That’s what a number of Macquarie Southern Cross Media radio stations are saying.
It started earlier this week when MSCM announced that they were axing Charles Wooley Across Australia, their Hobart based, regionally-focussed talk program, which first went to air in 2006, back when the direct competition was The John Laws Morning Show which had a larger number of network stations, but was fairly Sydney-centric in comparison.

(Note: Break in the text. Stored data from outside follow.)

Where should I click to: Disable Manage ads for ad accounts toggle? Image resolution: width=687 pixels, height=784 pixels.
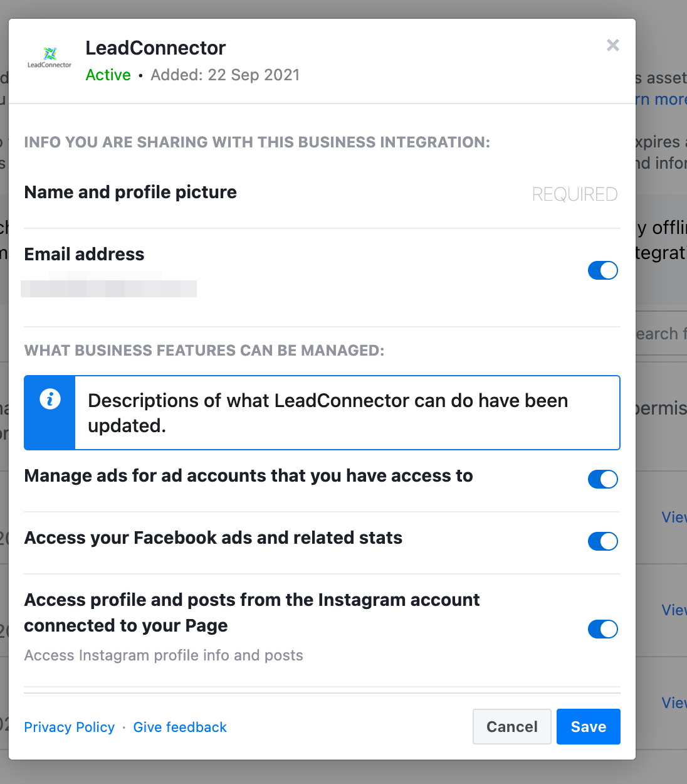603,479
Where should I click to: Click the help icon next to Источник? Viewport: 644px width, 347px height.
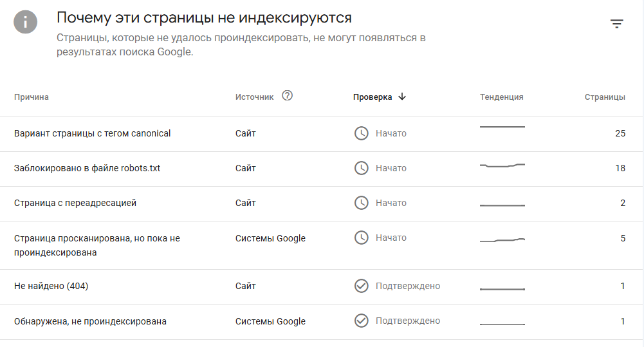pyautogui.click(x=288, y=96)
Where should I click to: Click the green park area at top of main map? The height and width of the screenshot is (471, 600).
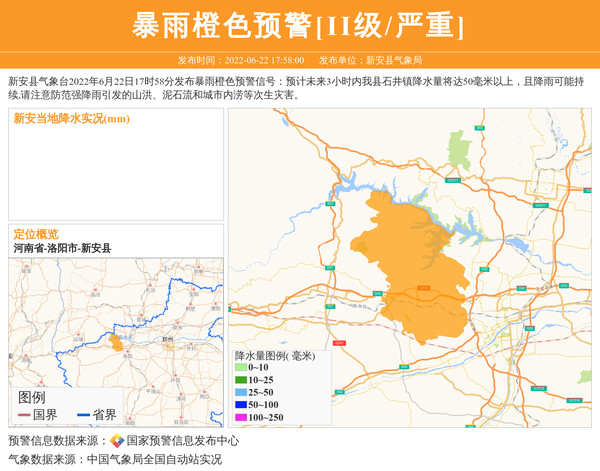click(x=459, y=151)
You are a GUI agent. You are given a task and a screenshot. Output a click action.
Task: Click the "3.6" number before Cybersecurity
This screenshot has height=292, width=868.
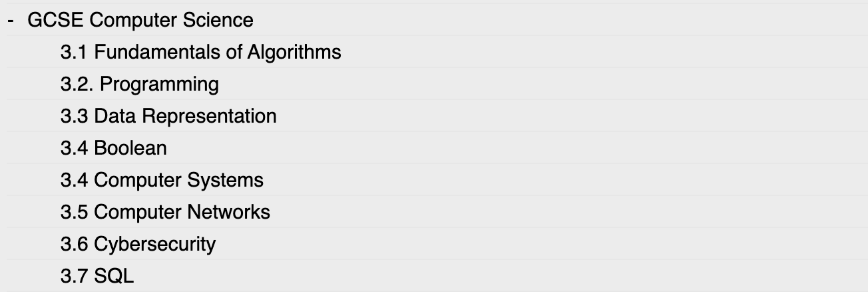click(x=74, y=244)
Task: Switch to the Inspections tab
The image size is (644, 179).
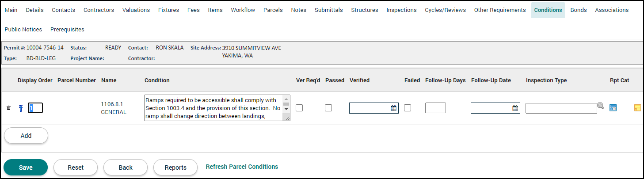Action: point(401,10)
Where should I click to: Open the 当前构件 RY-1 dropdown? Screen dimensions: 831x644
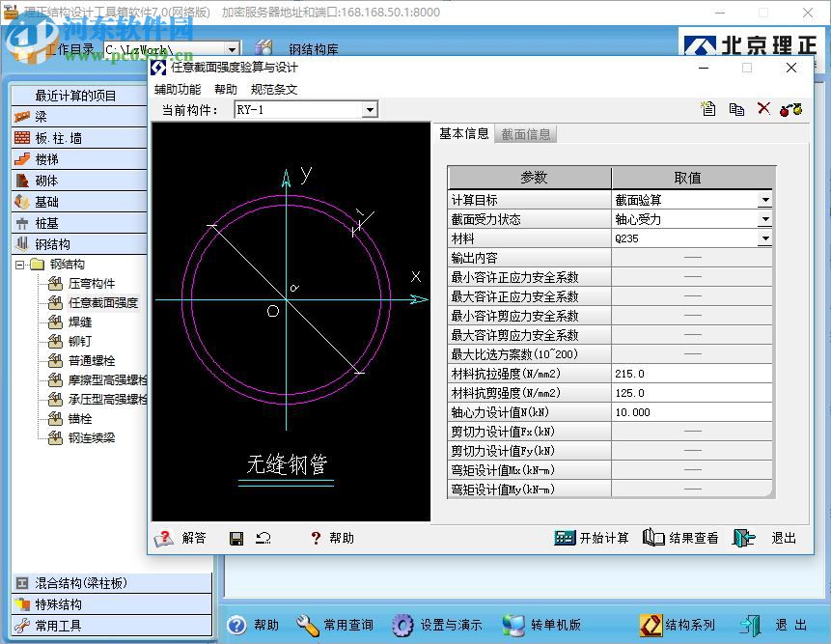point(370,109)
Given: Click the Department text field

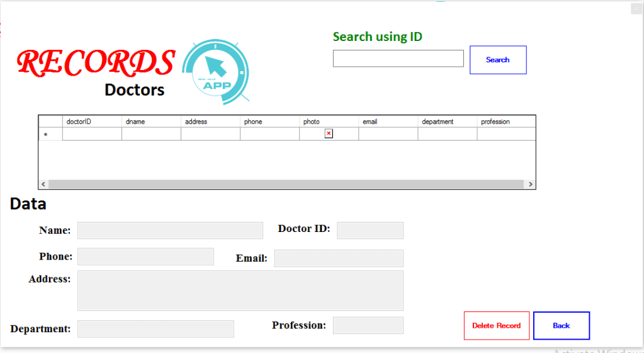Looking at the screenshot, I should tap(155, 328).
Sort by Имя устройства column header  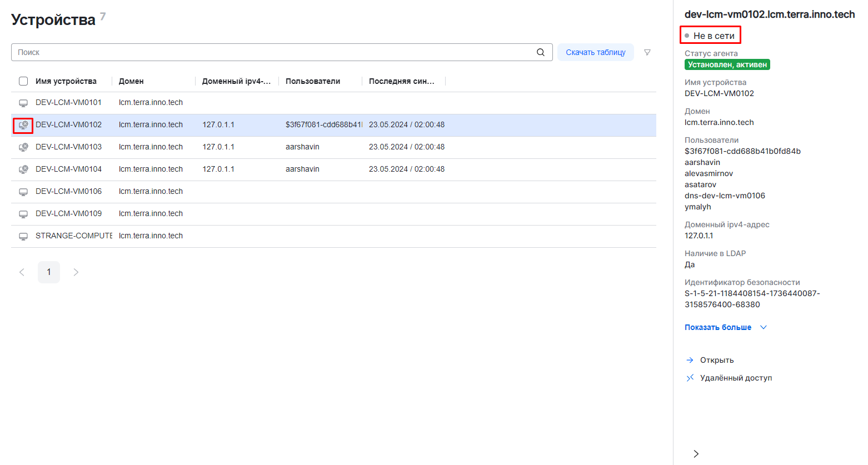pyautogui.click(x=66, y=81)
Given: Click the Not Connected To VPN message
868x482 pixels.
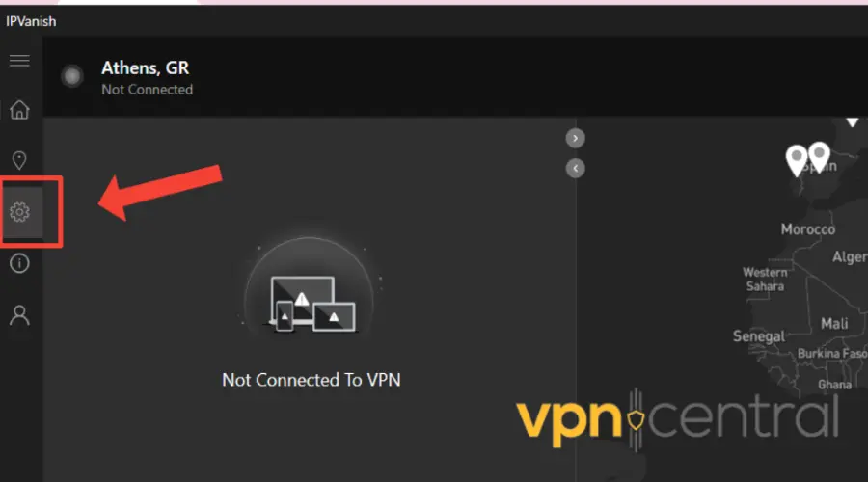Looking at the screenshot, I should [x=312, y=380].
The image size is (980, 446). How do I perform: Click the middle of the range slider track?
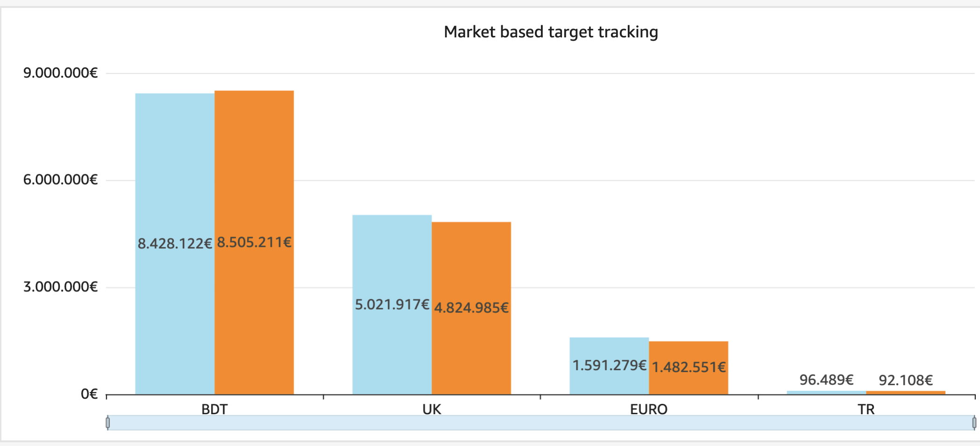[541, 423]
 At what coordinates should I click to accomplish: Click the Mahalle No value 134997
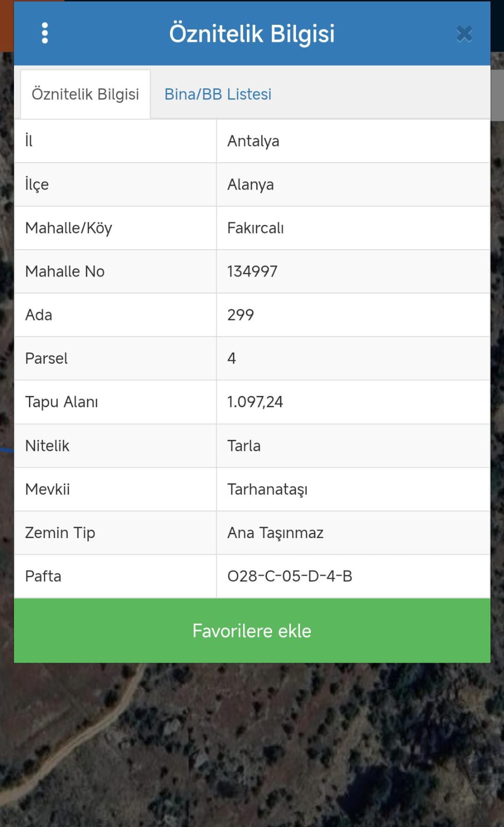[x=253, y=271]
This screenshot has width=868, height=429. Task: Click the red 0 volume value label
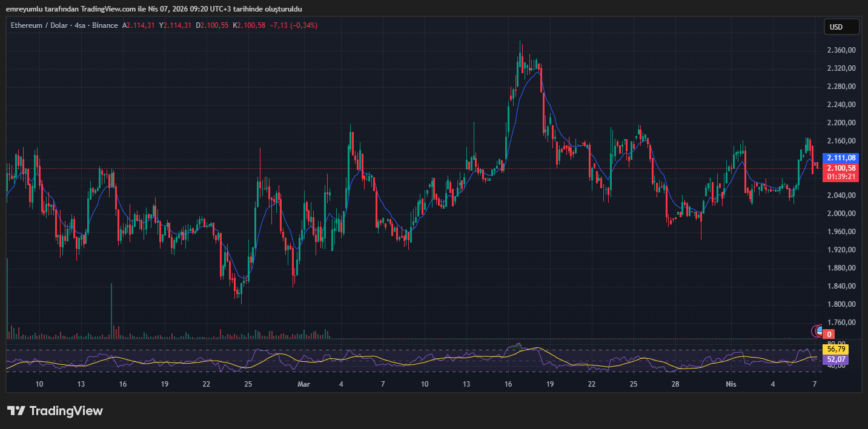pos(829,334)
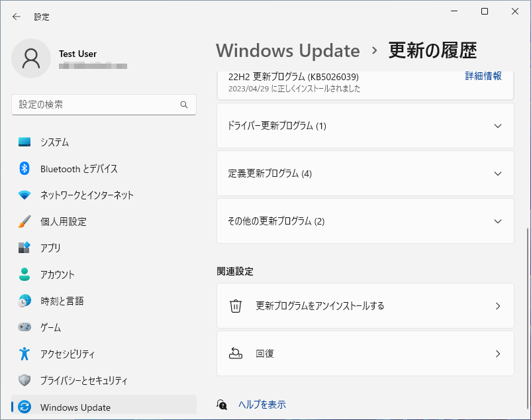Open アプリ using its icon
The height and width of the screenshot is (420, 531).
[x=23, y=248]
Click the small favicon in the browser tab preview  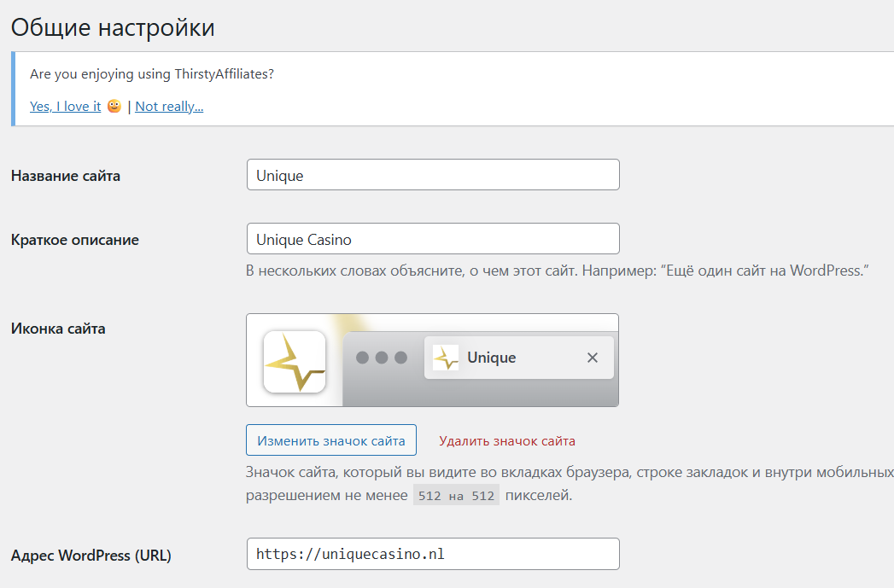tap(445, 358)
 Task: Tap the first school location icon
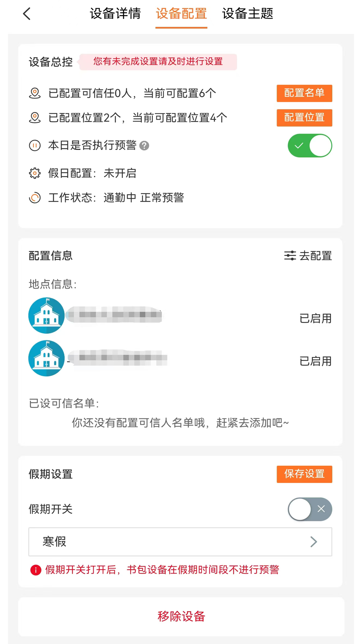click(x=46, y=315)
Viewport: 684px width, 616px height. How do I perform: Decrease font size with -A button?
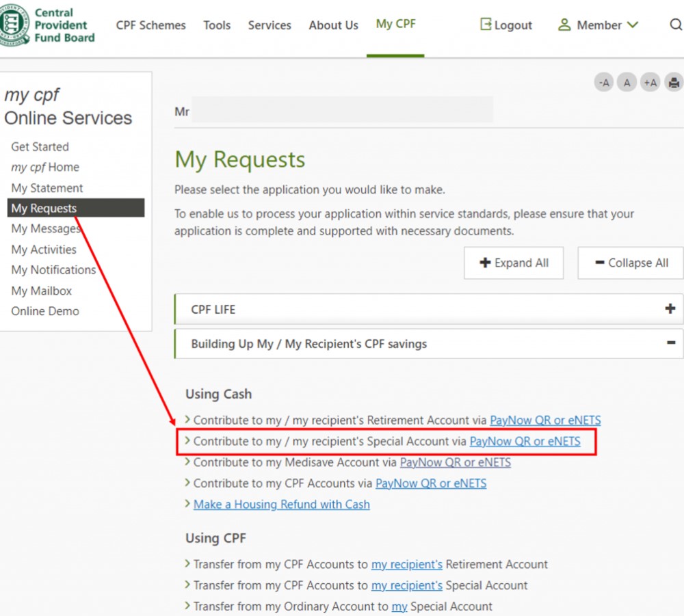pos(603,83)
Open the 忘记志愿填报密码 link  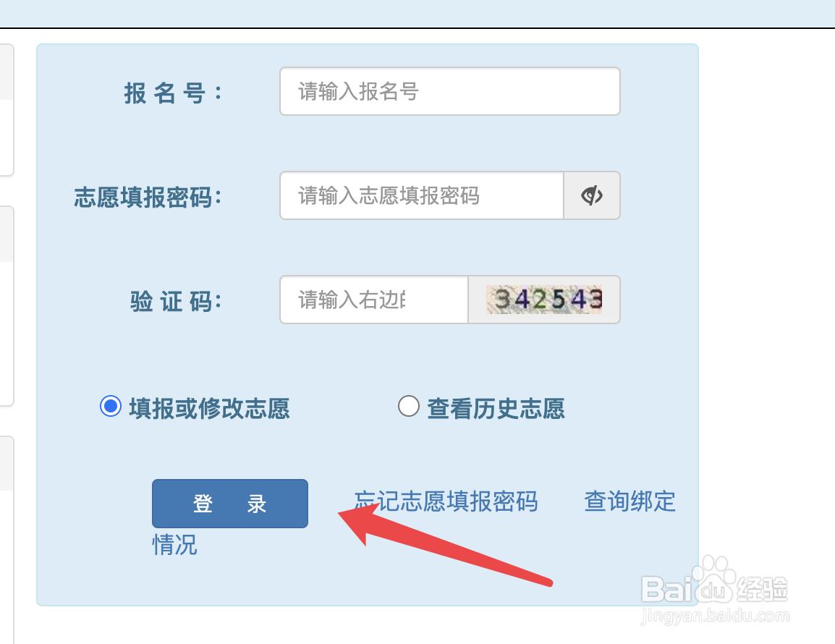click(446, 501)
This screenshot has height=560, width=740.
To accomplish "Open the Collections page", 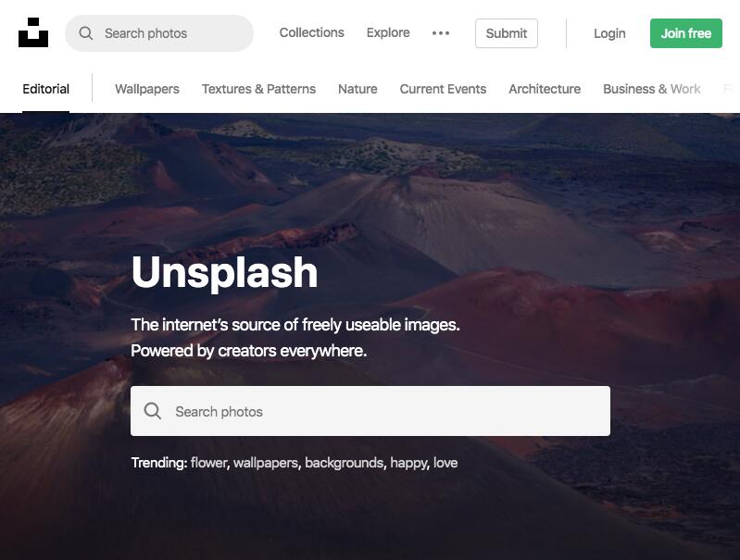I will (311, 32).
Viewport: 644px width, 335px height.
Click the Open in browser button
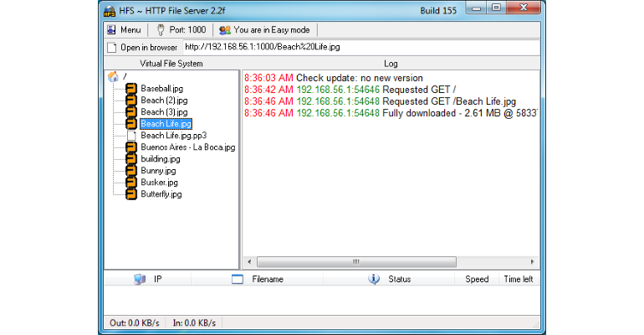[x=142, y=48]
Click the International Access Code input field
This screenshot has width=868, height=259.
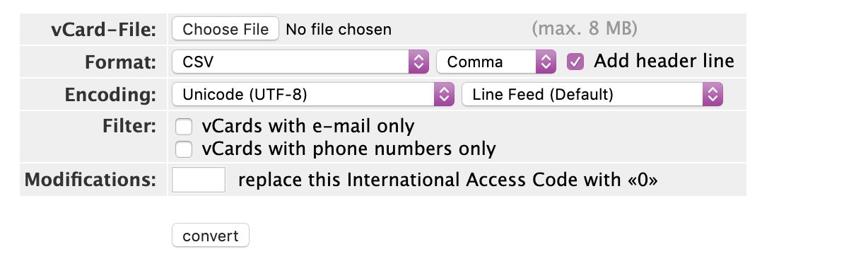199,180
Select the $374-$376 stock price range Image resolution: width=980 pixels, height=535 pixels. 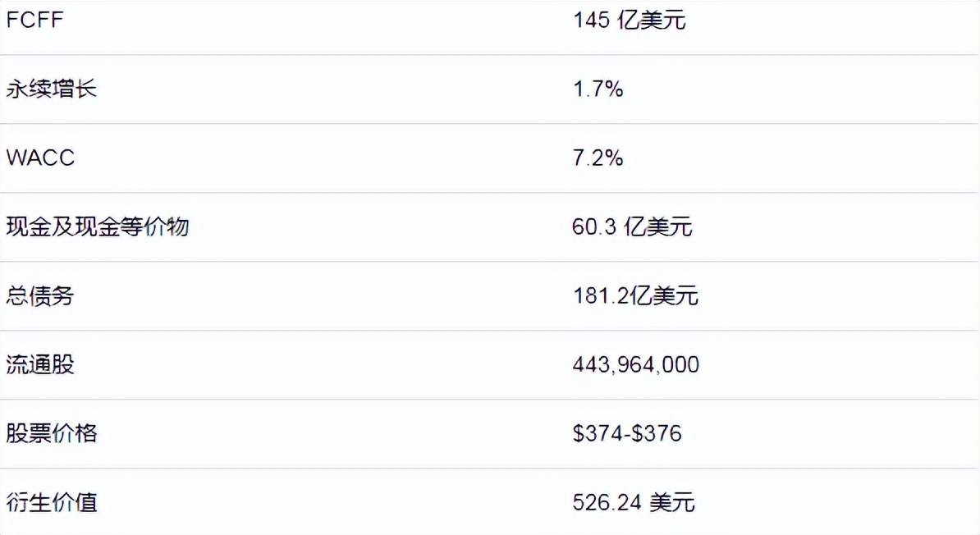(627, 432)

In the middle of last year, Wooley was being picked up by keen listeners in Melbourne, despite not actually broadcasting in to Melbourne. Listeners were tuning in to regional Victorian stations and, as RadioInfo pointed out at the time, it was seen as quite a victory for the Wooley program, as Melbourne was a market in which John Laws never managed to make any inroads. Wooley was even credited with  convincing the then federal opposition leader, Dr. Brendan Nelson, to jump in a truck and see the plight of the nation’s truck drivers first-hand earlier this year.
The program has won three ACRAs, one for every year that it’s been on-air, and has been nominated for five more.
Despite all of this, Macquarie Southern Cross Media have decided to axe the show, citing the global financial crisis, and less network stations than former CEO Tim Hughes had hoped for when he pitched the idea for the program to Wooley on an aeroplane. The merger between Fairfax and Southern Cross Broadcasting, which in turn led to various Southern Cross television stations being sold to Macquaire Bank, meant that the Macquaire Regional Radioworks network (which was renamed Macquaire Southern Cross Media) lost a number of stations, as Charles Wooley explained to RadioInfo “It meant they couldn’t own TV and Radio in many markets which meant they had to divest a large chunk of my network. And not enough of the new owners stuck with the show.”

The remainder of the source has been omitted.